For the first quarter, net sales increased 9% to $36.1 million
versus $33.3 million in the same period last year. Net earnings for
the quarter increased to $4,203,000 compared to earnings before
cumulative effect of change in accounting principle described below of
$2,162,000 last year and diluted earnings per share increased 68% to
$0.37, versus diluted earnings per share before cumulative effect of
change in accounting principle of $0.22 in the first quarter of 2002.
As previously reported, on January 1, 2002 Deckers implemented
Statement of Financial Accounting Standards No. 142 ("SFAS 142"),
Goodwill and Other Intangible Assets, which requires that goodwill and
intangible assets with indefinite useful lives no longer be amortized
to earnings but instead be reviewed periodically for impairment. The
implementation of SFAS 142 resulted in a goodwill impairment charge of
approximately $9.0 million during the quarter ended March 31, 2002,
which was recorded as a cumulative effect of change in accounting
principle. In addition, SFAS 142 provides that goodwill no longer be
amortized.
Douglas Otto, Chairman and Chief Executive Officer stated, "We
begin fiscal 2003 with solid momentum that reflects both the strength
of our brands and the incremental earnings resulting from our
acquisition of Teva. Strong sales of Teva, especially in the domestic
market, coupled with the elimination of Teva royalty expenses resulted
in a significant increase in earnings per share for the first
quarter."
Including both wholesale sales and the sales of the newly acquired
catalog and Internet retailing business, Teva sales for the quarter
increased 8% to $31.7 million compared to $29.3 million in the same
period a year ago. Ugg sales for the quarter increased 297% to $1.6
million from $0.4 million last year, while Simple sales decreased 22%
to $2.8 million compared to $3.6 million last year. Included above are
aggregate catalog and Internet retail sales of $1.1 million, including
$0.6 million for Teva, $0.4 million for Ugg and $0.1 million for
Simple.
Gross margin for the quarter was 45.0% compared to 45.4% for the
first quarter of 2002, largely due to the non-recurrence of a supplier
rebate received in 2002. In addition, Deckers experienced an increased
volume of discounted sales for Simple and Teva, which was partially
offset by lower inventory write-downs, above average margins at the
newly acquired Internet and catalog retail sales operation and the
favorable impact of the strong Euro.
Selling, general and administrative expenses decreased $3.2
million to $8.2 million for the first quarter of 2003 from $11.4
million in the first quarter of 2002, primarily due to the elimination
of $2.3 million of Teva royalty expense and related license costs.

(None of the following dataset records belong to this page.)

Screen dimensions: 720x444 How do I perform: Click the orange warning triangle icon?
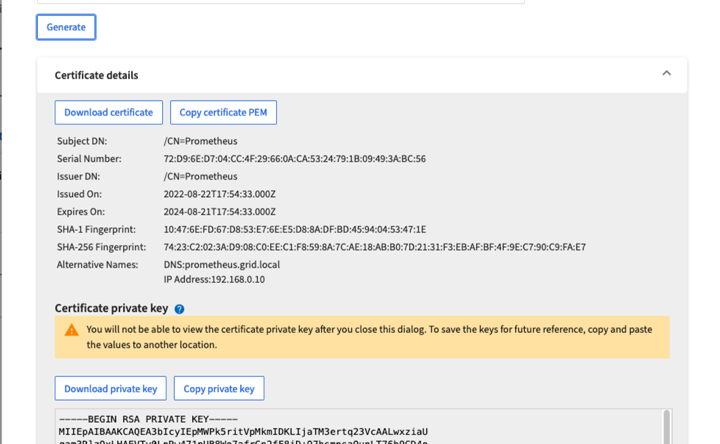[71, 330]
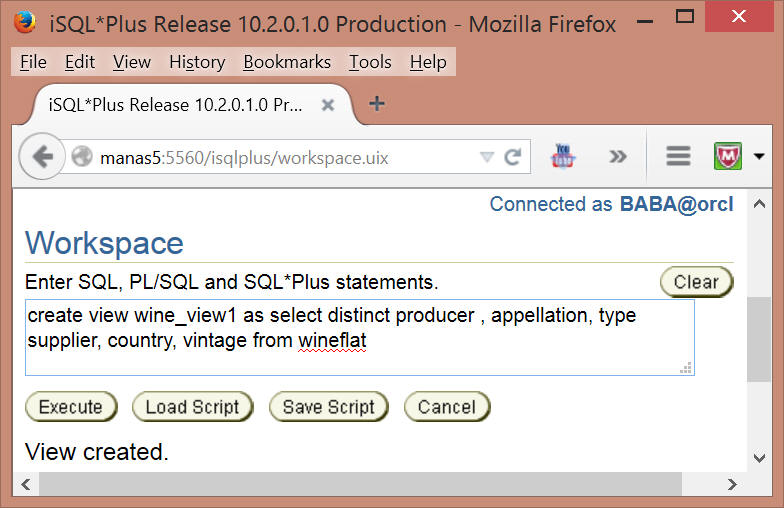Click the Save Script button
Screen dimensions: 784x508
tap(328, 407)

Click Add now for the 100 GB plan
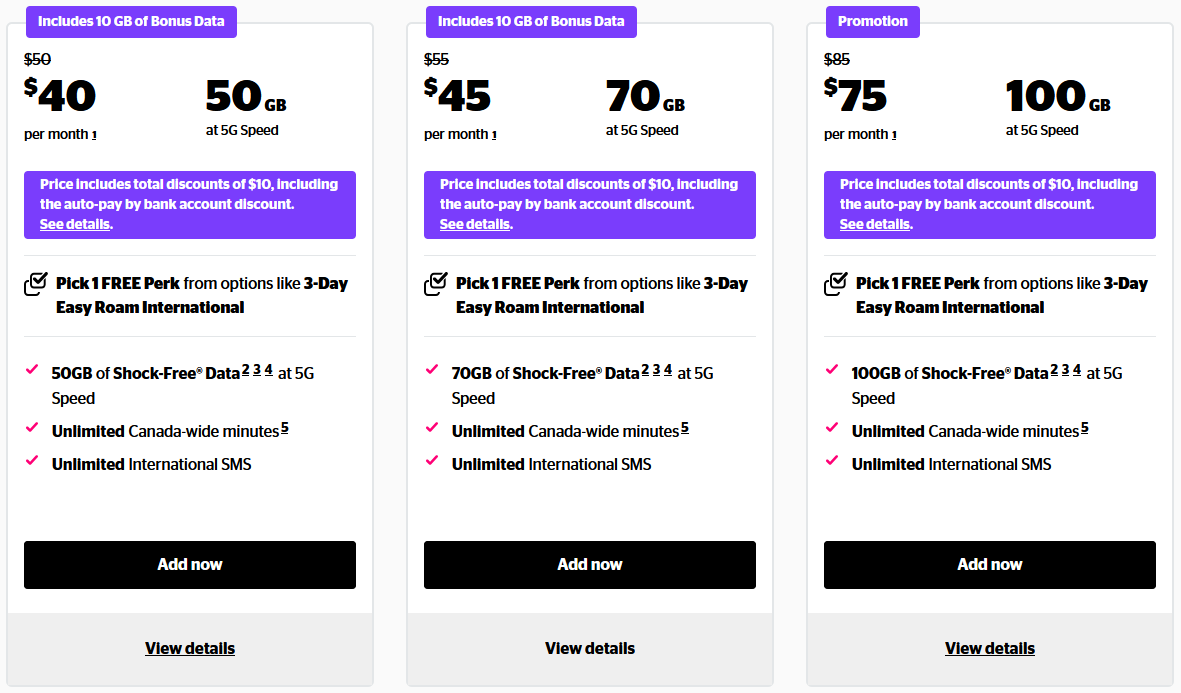(x=989, y=564)
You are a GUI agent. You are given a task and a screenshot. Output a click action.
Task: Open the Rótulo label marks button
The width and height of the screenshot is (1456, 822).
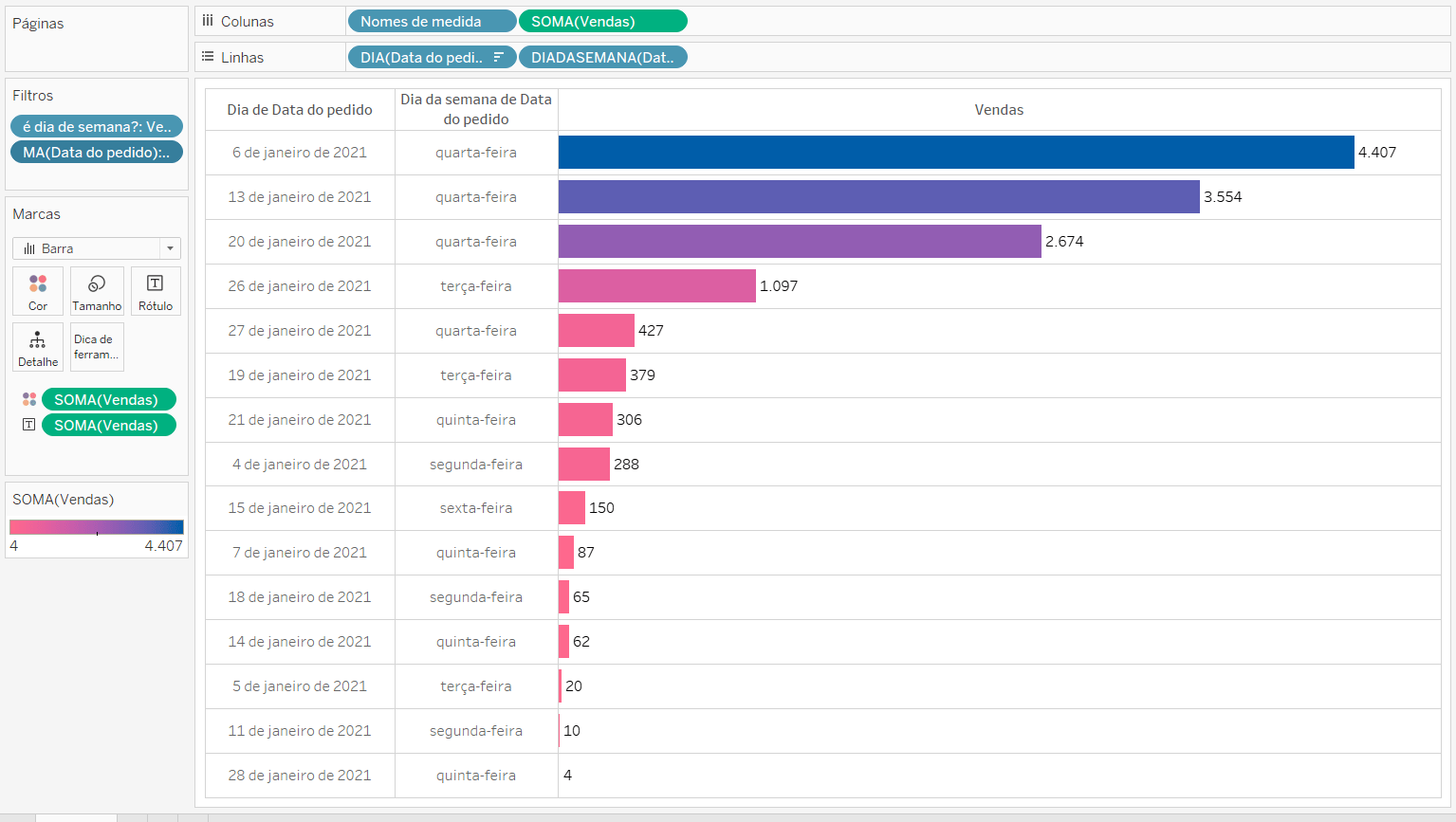point(156,291)
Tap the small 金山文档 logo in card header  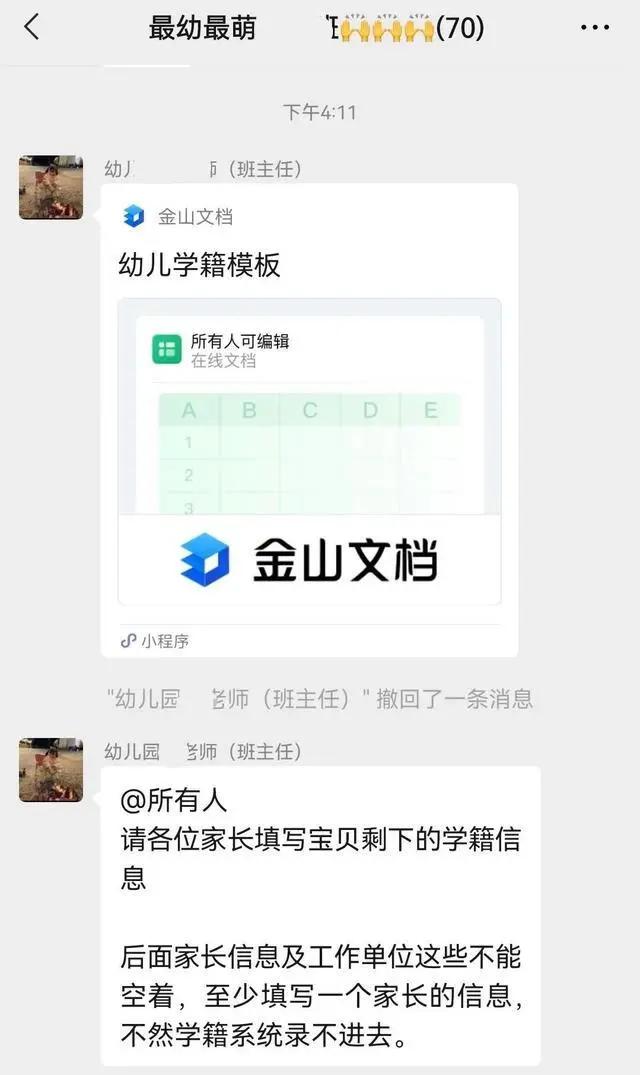coord(134,216)
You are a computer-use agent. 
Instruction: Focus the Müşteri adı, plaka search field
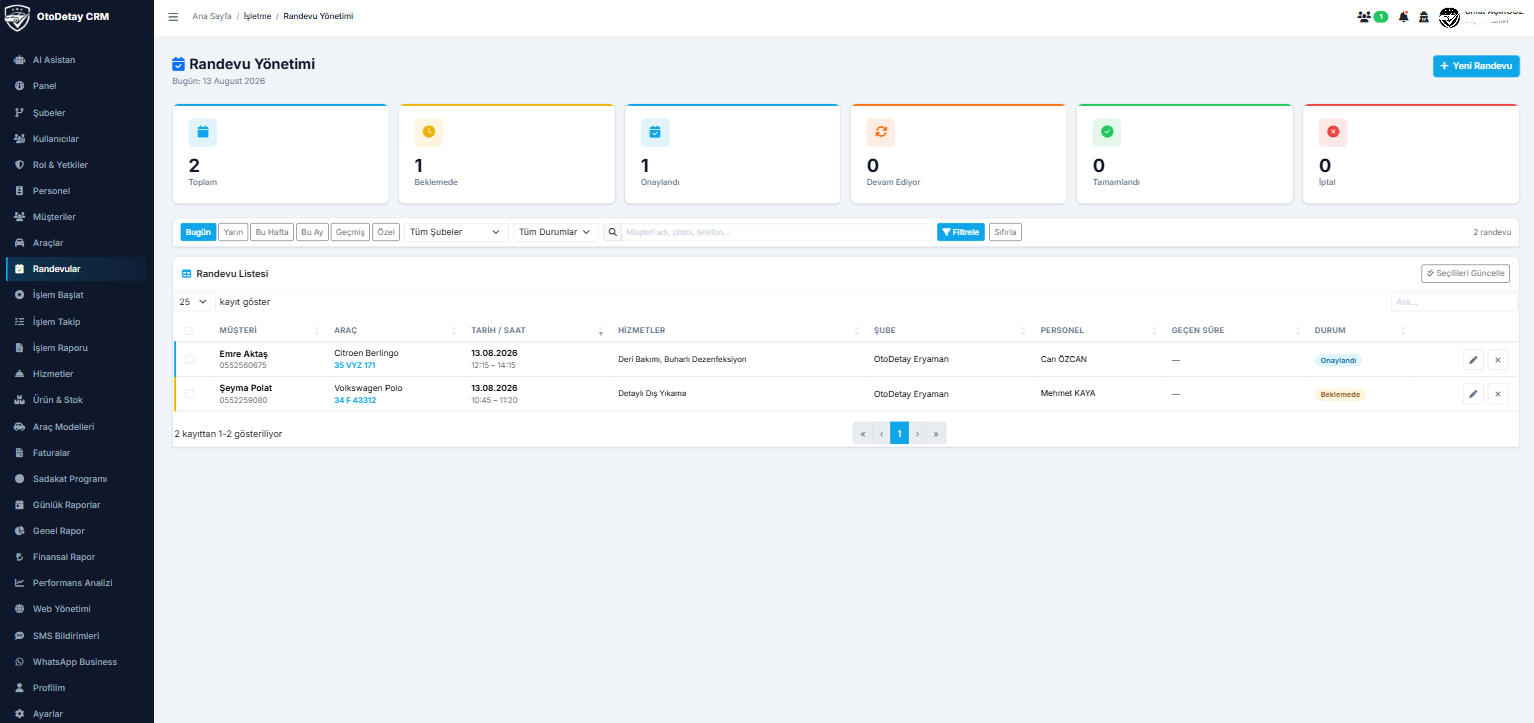tap(777, 232)
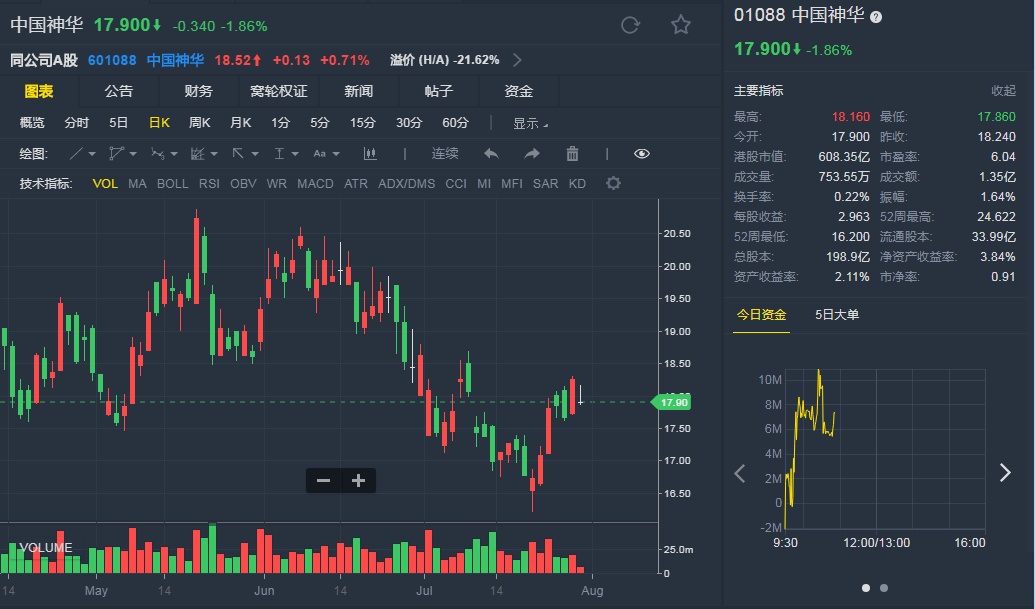Viewport: 1035px width, 609px height.
Task: Delete drawings with the trash icon
Action: [x=573, y=153]
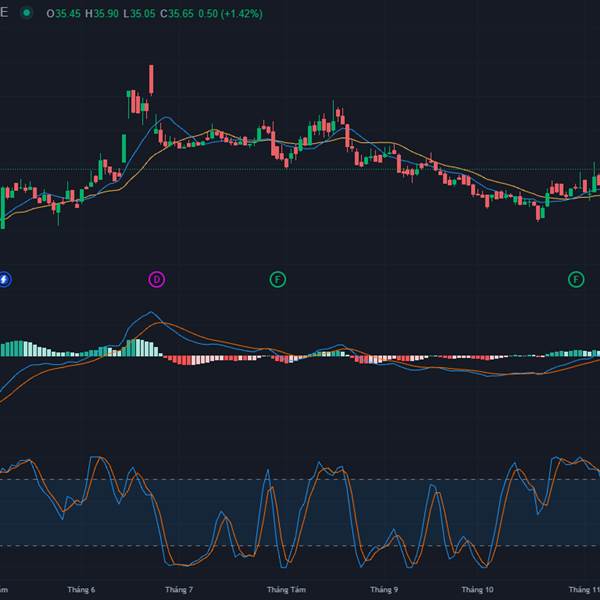This screenshot has width=600, height=600.
Task: Click the Tháng Tám time axis label
Action: pyautogui.click(x=284, y=590)
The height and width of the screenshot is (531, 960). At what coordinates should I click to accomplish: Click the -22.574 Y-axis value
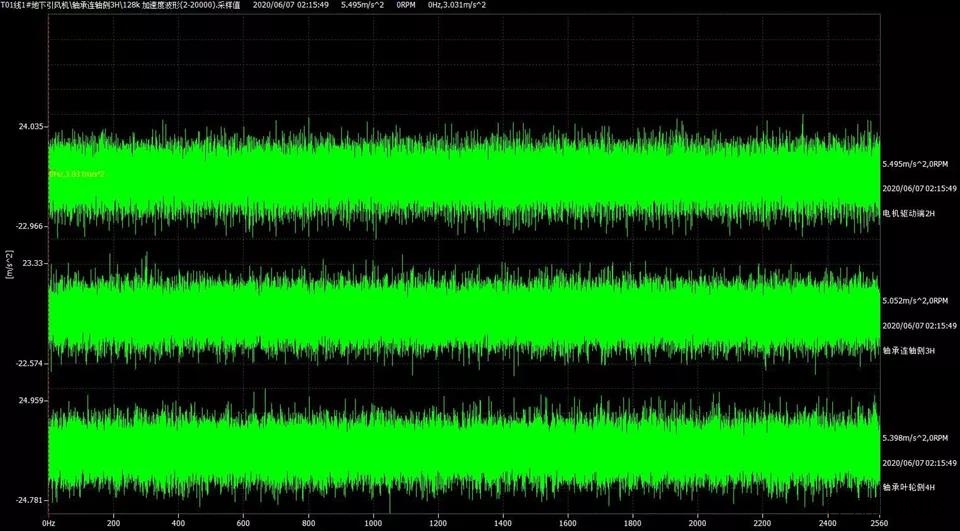coord(30,363)
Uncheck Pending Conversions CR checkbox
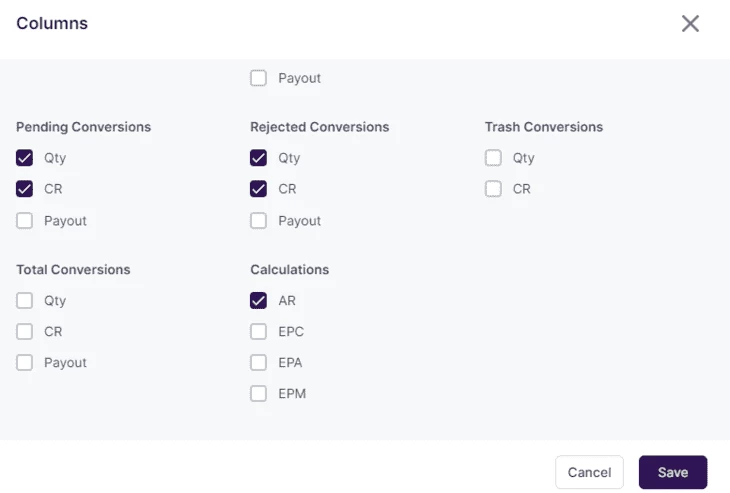The height and width of the screenshot is (493, 730). (24, 189)
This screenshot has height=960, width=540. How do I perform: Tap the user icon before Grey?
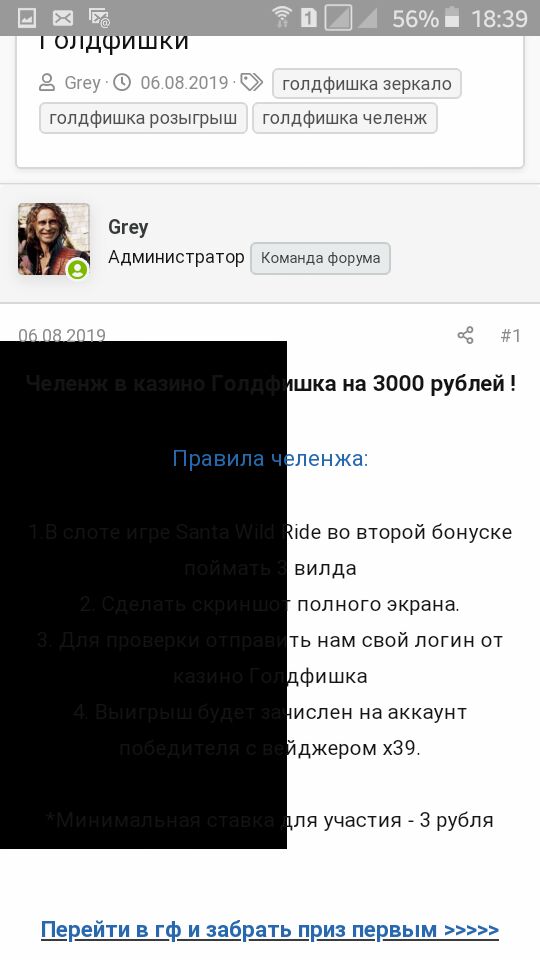[x=47, y=83]
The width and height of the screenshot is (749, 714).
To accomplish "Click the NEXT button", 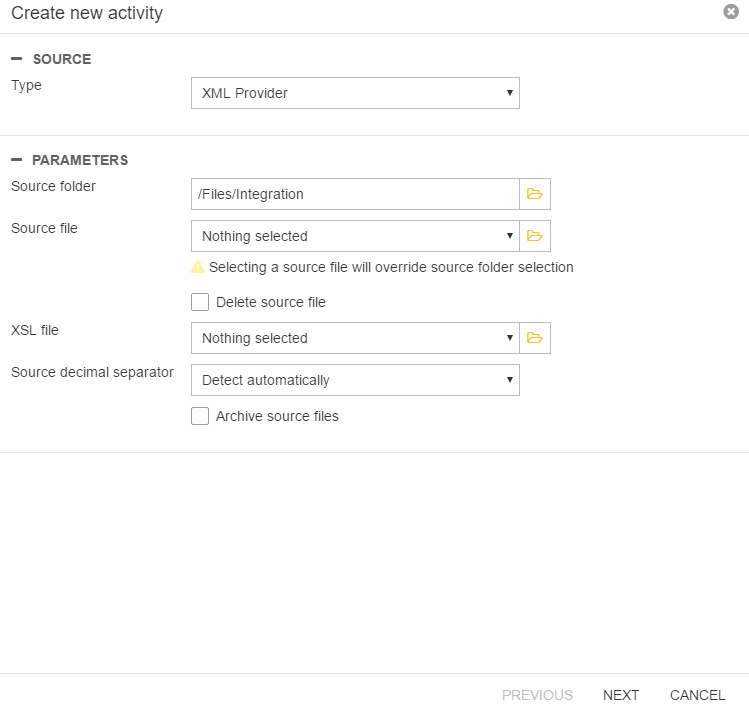I will [621, 695].
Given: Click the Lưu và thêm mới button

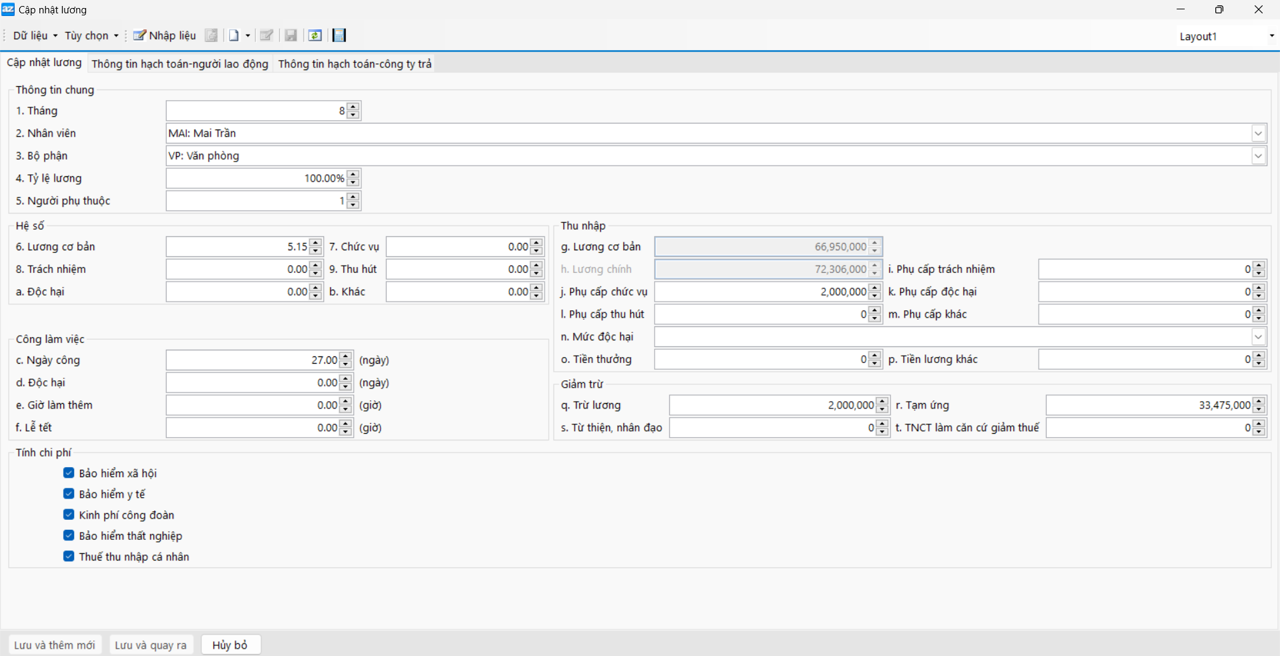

Deckers also had a $1.1 million reduction in first quarter marketing
costs as the timing of marketing programs will occur later in the year
in 2003 than in 2002 and Deckers experienced a $0.3 million reduction
in bad debt expense. These decreases were partially offset by
increased operating expenses with the addition of the catalog and
Internet retailing business and slightly higher sales commission
expense on the increased sales levels.
Mr. Otto further commented, "During the quarter, Teva increased
its retail presence and experienced strong domestic sell-through in
several key accounts including REI, Dillard's, Gart Sports and Steve's
Shoes. We are also encouraged by the continued success in several of
our closed toe footwear styles, including the recently introduced
Gamma amphibious model. We intend to build on our existing share of
the sport sandal category while simultaneously leveraging the strength
and lifestyle nature of the Teva brand in order to further penetrate
the substantially larger outdoor footwear market."
"Coming off its fifth straight year of double-digit annual sales
growth, Ugg posted record first quarter revenues of $1.6 million.
While historically the first quarter has not been a seasonally
significant period for the brand, Ugg continues to experience strong
momentum, fueled by new product introductions, geographic expansion
and celebrity exposure. Early reaction to the Fall 2003 line has been
very positive and we remain enthusiastic about our growth prospects
for this year and beyond."
Mr. Otto continued, "Simple remains a work in progress. While it
did not meet our financial targets in the first quarter, we are
pleased with early feedback on Simple's fall line of athletically
inspired styles and expect to see growth in the second half of this
year. For 2004, we plan to expand Simple's sandal offering and
introduce Simplegirl, a moderately priced collection aimed at a
younger teen demographic. We believe we have taken the necessary steps
to get the brand back on track and are headed in the right direction.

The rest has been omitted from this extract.